JESSICA CALLOWAY REGAINED
consciousness slowly. Her mouth was dry and her eyes were sore. She swallowed and the back of her throat felt like the skin had been scraped away. Behind her eyelids she was aware of murky grey light in the room. Morning then. Her eyes opened before she had a chance to ask herself whether it was a good idea. Oh, thank God.

She sat upright, letting the duvet fall down around her waist. She was wearing a tight yellow camisole and yellow striped pyjama trousers. What she always wore to bed. She pushed the duvet aside and swung her legs round to touch the cold linoleum of her bedroom floor. She sat there for a whole minute, not quite believing it.

She was in her room in college. Her body was sore and stiff, but seemed otherwise OK. The back of her skull felt tense, as though a serious headache might be threatening but nothing a couple of aspirins wouldn’t sort out. On the table by her bedside was her clock radio. Nearly seven thirty in the morning. In just a few seconds it would be … it clicked on. Heart Radio, what she always woke up to, even on the morning after the worst nightmare imaginable.

The curtains of her room were drawn tight but outside she could hear the usual early-morning sounds of St Catharine’s College. The odd jogger running past. A cyclist. A delivery van on the road outside.

Everything was exactly as it should be. The horrible, scratching
things
that had crawled towards her in the dark had been the result of something slipped into her drink. The shapeless forms that had banged on the inside of the wardrobe door to be let out had existed only in her own head. The cold, claw-like hands that had stroked … Jesus, she needed a shower.

Jessica got up, on legs that weren’t too steady. She felt weak, as though she hadn’t eaten for some time, and a little nauseous. There was a bruise on her forearm she didn’t remember from the evening before. She reached for the gown on the back of the chair. Her work was where she’d left it on her desk. Her laptop was switched off but still open, her books on the bookshelf, her bag from the night before under the desk, spilling half its contents over the floor. Everything normal.
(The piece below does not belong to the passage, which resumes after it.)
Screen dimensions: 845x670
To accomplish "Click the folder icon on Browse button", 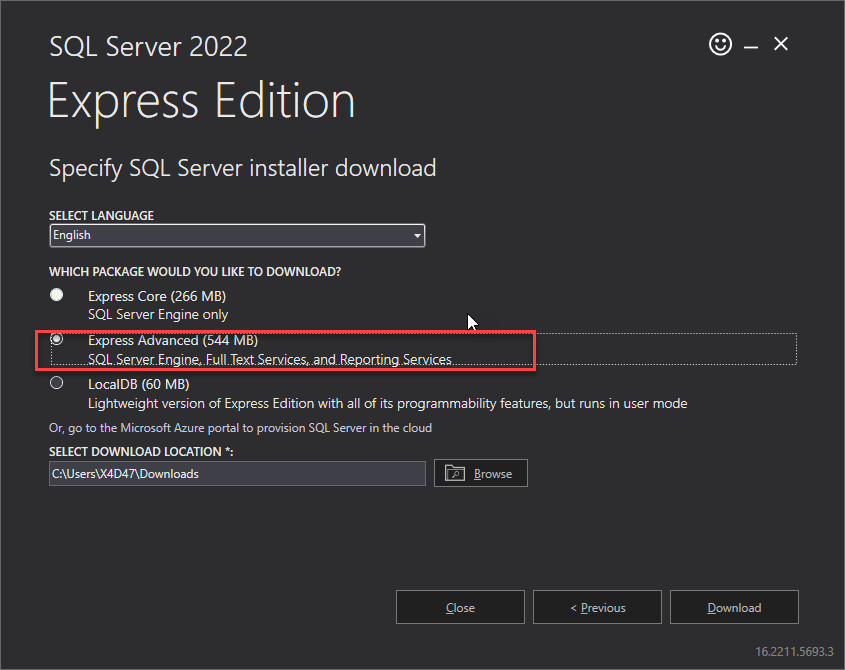I will pyautogui.click(x=455, y=473).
Except that all the books on the shelf were upside down.

 

Jessica reached out to the books, just to make sure they were real. They felt very real. So who had turned them all the wrong way round? Nearly fifty books. Why would someone do that? The song on the radio was speeding up. Like an old-fashioned vinyl record being played at the wrong speed. Jessica looked back at the radio, suddenly afraid. The song stopped. There was a second of silence and then a new tune began to play. Fairground music.